# The problem
Collect every line in the listing that holds the string "Open", and copy each such line.

-- -- --

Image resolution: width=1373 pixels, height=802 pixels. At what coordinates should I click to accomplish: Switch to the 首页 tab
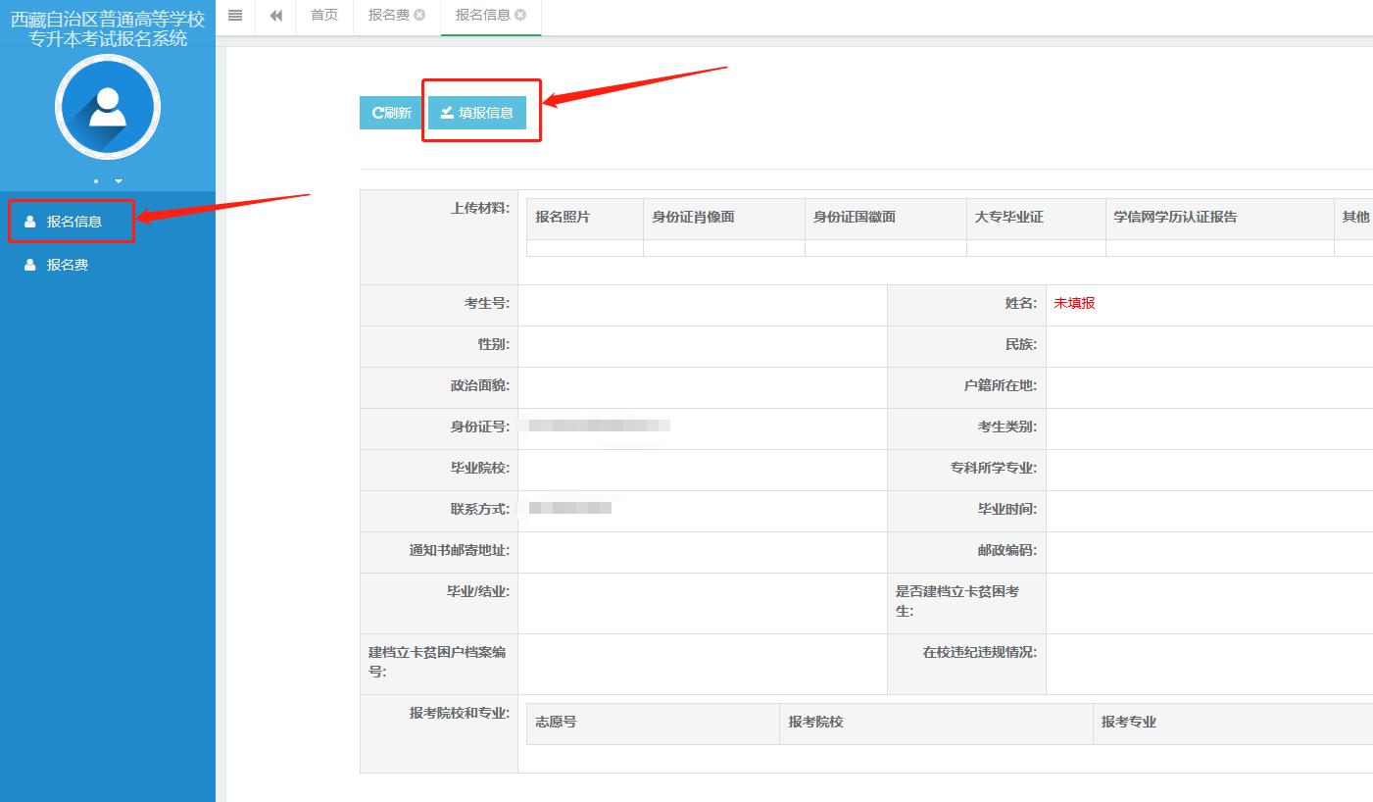pyautogui.click(x=324, y=16)
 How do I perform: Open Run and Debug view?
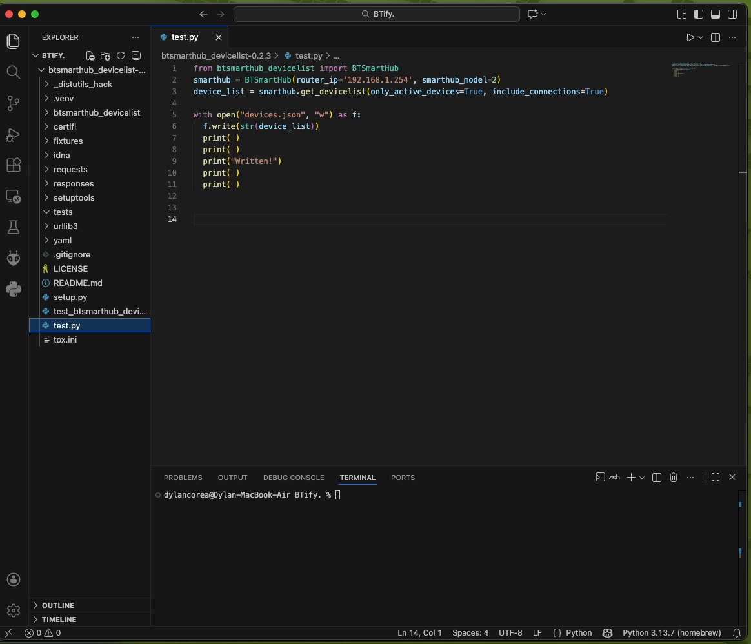tap(14, 135)
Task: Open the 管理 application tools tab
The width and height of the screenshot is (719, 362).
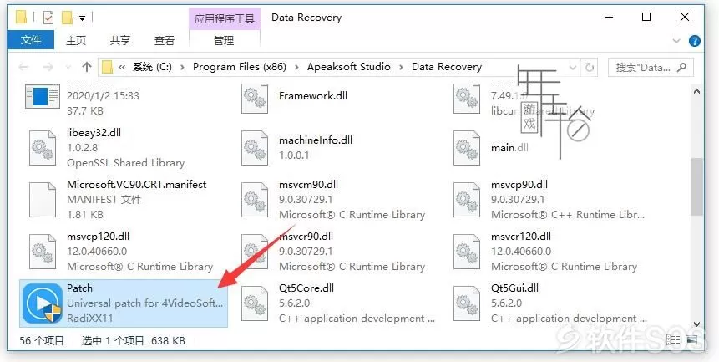Action: point(225,41)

-- -- --

# Solution for this task
 How do I perform: Open Run and Debug view?
Task: Open the 管理 application tools tab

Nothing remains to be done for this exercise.